Jetzt muss es schnell gehen, sagt der Bundeswirtschaftsminister. In elf Jahren wird das letzte Atomkraftwerk abgeschaltet.

Von Anna Sauerbrey

Jetzt muss es schnell gehen, sagt der Bundeswirtschaftsminister. In elf Jahren wird das letzte Atomkraftwerk abgeschaltet. Bis dahin muss das Stromnetz ausgebaut werden, um erneuerbare Energien vom Norden in den Süden zu schicken. 3500 Kilometer neue Netze hält die Deutsche Energieagentur (Dena) für nötig. Nur: Bislang kann sich das Genehmigungsverfahren für eine neue Stromtrasse leicht fünf bis zehn Jahre hinziehen. Der Bund will deshalb mehr Kompetenzen beim Ausbau der Stromnetze. Am Freitag wurde das „Beschleunigungsgesetz“ im Bundesrat diskutiert. Notfalls soll auch der Naturschutz eingeschränkt werden.
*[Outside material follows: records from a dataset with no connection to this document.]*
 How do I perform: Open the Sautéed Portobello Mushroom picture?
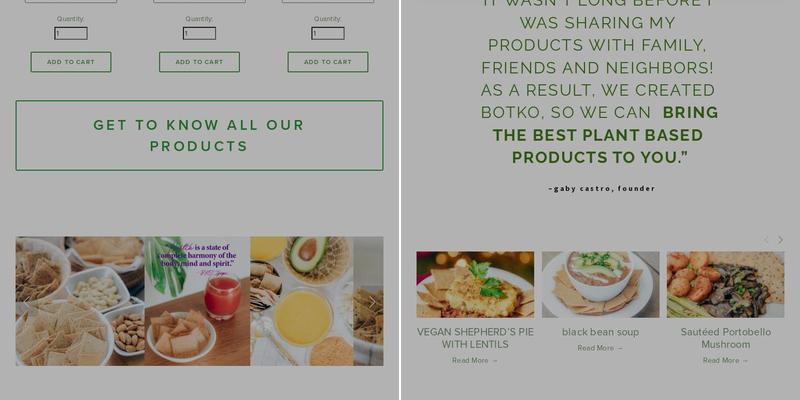click(x=726, y=284)
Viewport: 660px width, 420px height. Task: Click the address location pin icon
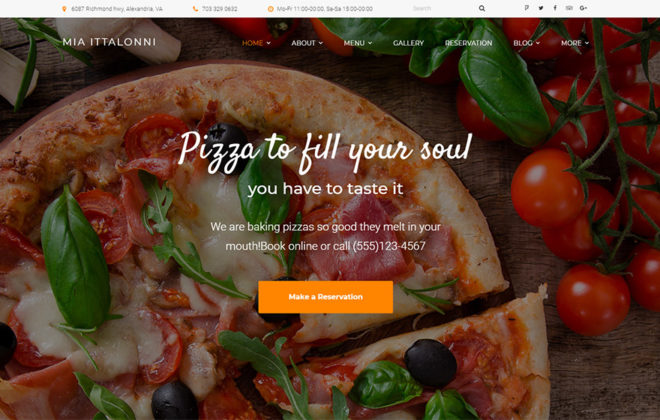click(x=64, y=9)
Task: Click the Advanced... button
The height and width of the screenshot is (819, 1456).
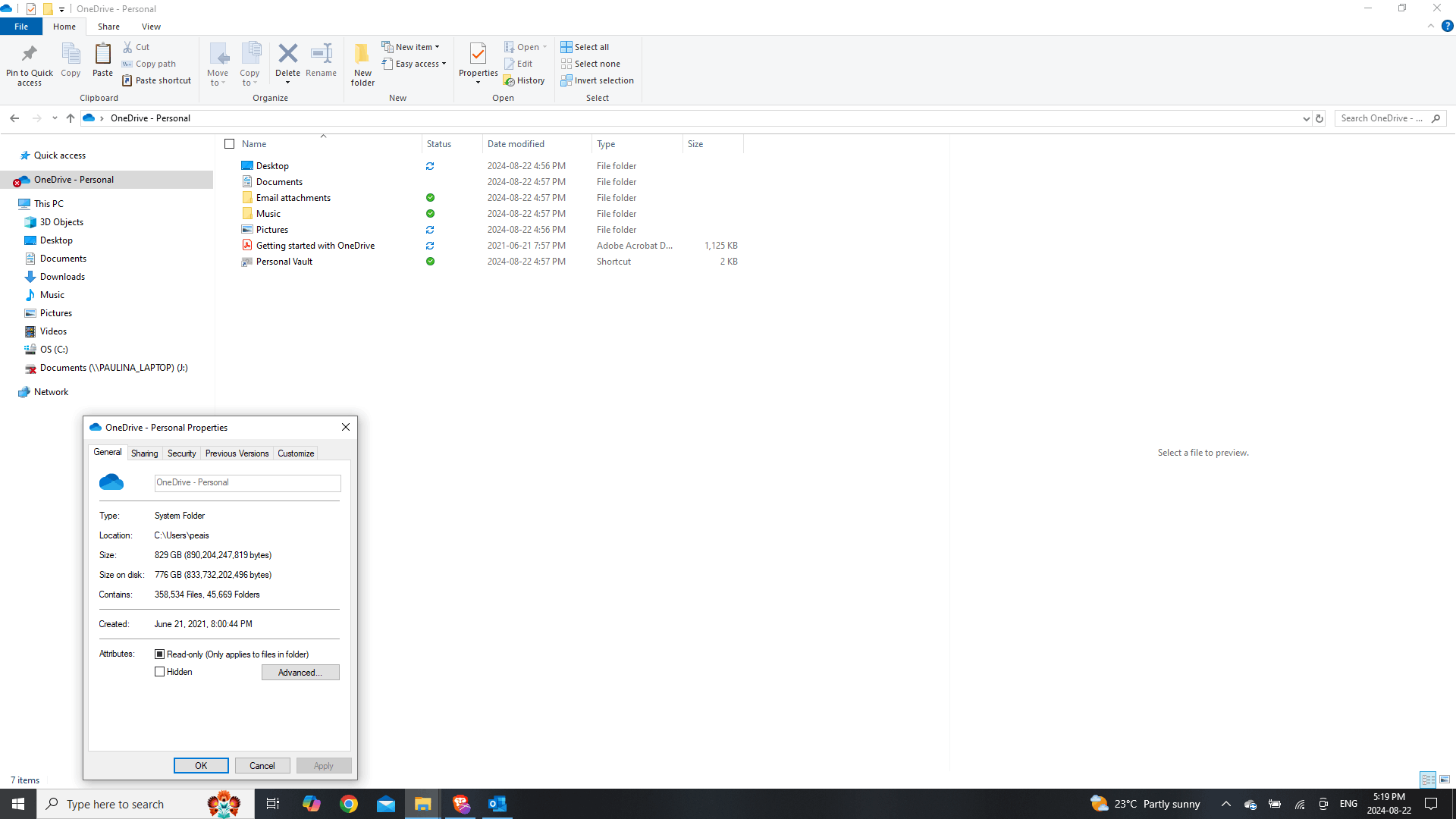Action: (300, 673)
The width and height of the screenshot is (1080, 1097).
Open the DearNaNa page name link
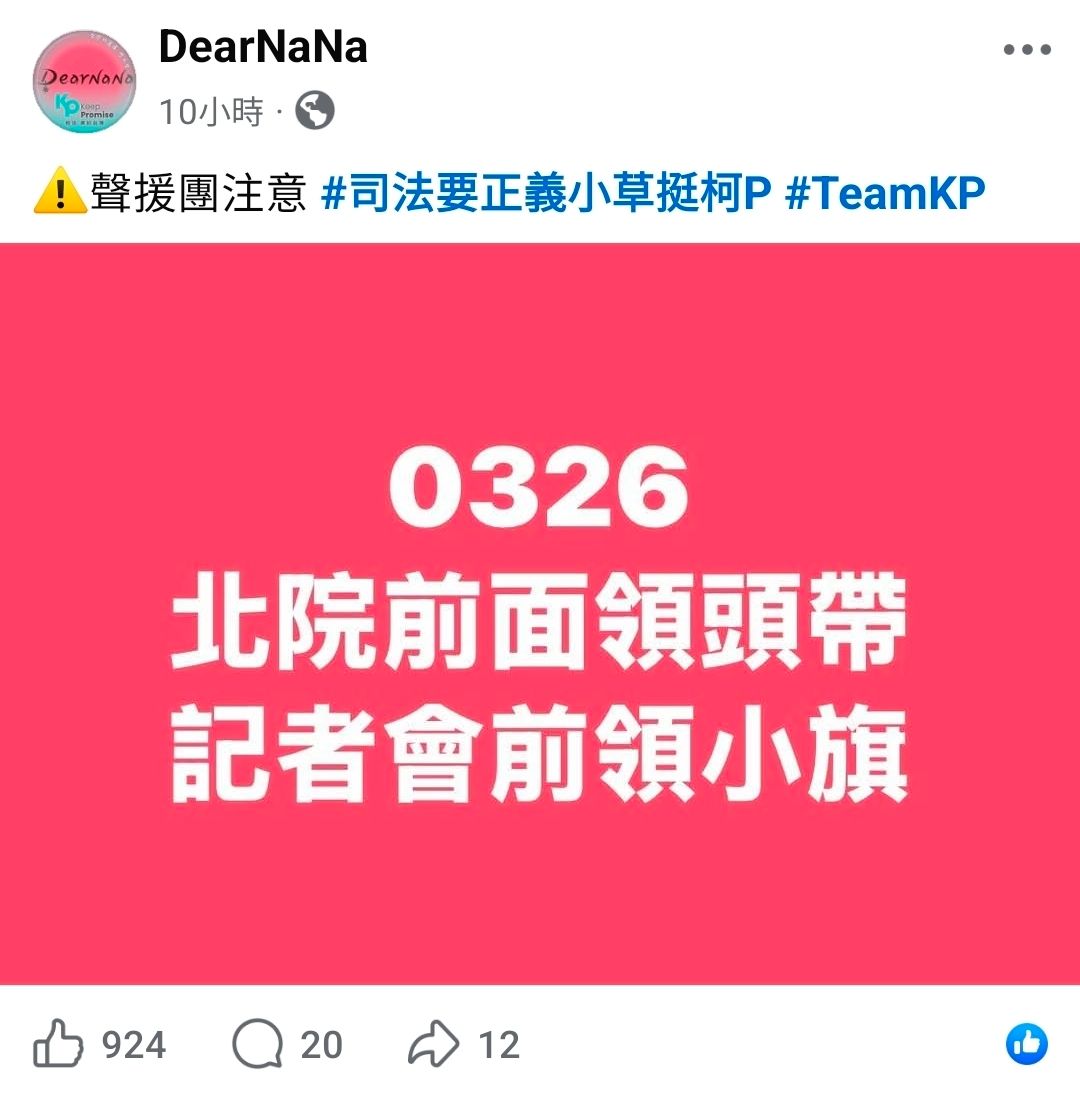pos(263,47)

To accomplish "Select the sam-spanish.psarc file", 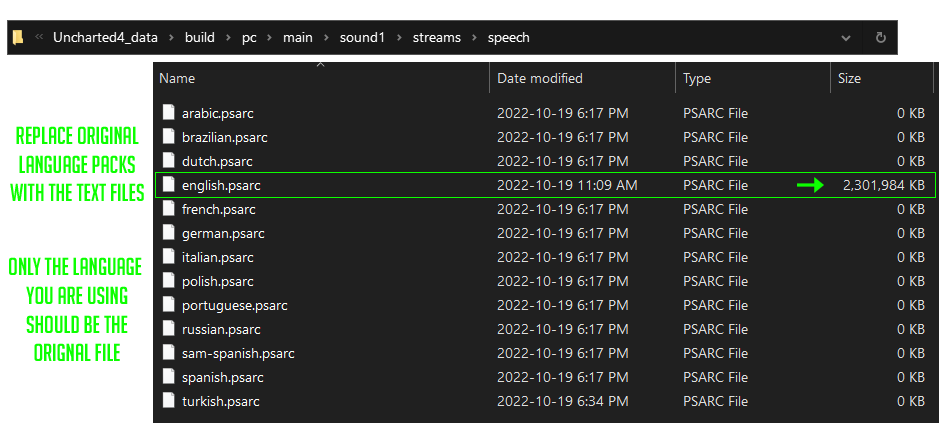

Warum der Bund den Ländern die Kompetenz teilweise entziehen will? Ein Grund könnte darin liegen, dass den Bundeswirtschaftsminister eine böse Ahnung umtreibt: Der Ausbau der Stromnetze hat das Potenzial, ein ähnlich großer Gesellschaftskonflikt zu werden wie die Atomkraft. Sollen Entscheidung deshalb weit weg von den Kleingärtnern gefällt werden, die gegen neue Trassen kämpfen? Bereits jetzt gibt es überall in Deutschland Bürgerinitiativen, die vor toten Vögeln, Elektrosmog und kaputter Landschaft warnen.

Im Umgang mit den Sorgen der Anwohner ist Sensibilität gefragt. Schon heute ist Deutschland zugebaut. Kläranlagen und Logistikzentren, Bundesstraßen und Autobahnen segmentieren das Land, während auf den Hügelkuppen die Windräder rudern. Das mag man bedauern. Eine Naturliebe, die rein ästhetisch ist, führt allerdings nicht weiter. Deutschland ist ein Industrieland und will es auch bleiben. Dazu gehören neue Stromtrassen. Es gilt allerdings, sorgsam abzuwägen, wann es um romantische Landschaftsbewahrerei geht und wann die Substanz bedroht ist. Die Bürger müssen früh und umfassend informiert werden, vielleicht auch einige Kilometer der teureren Erdkabel verlegt werden. Außerdem sollte die Regierung noch einmal prüfen, wie viele Kilometer Kabel tatsächlich nötig sind und sich nicht nur auf Zahlen der semi-privaten Dena verlassen. Noch gibt es die Chance, verhärtete Fronten wie im Streit um die Atomkraft zu vermeiden.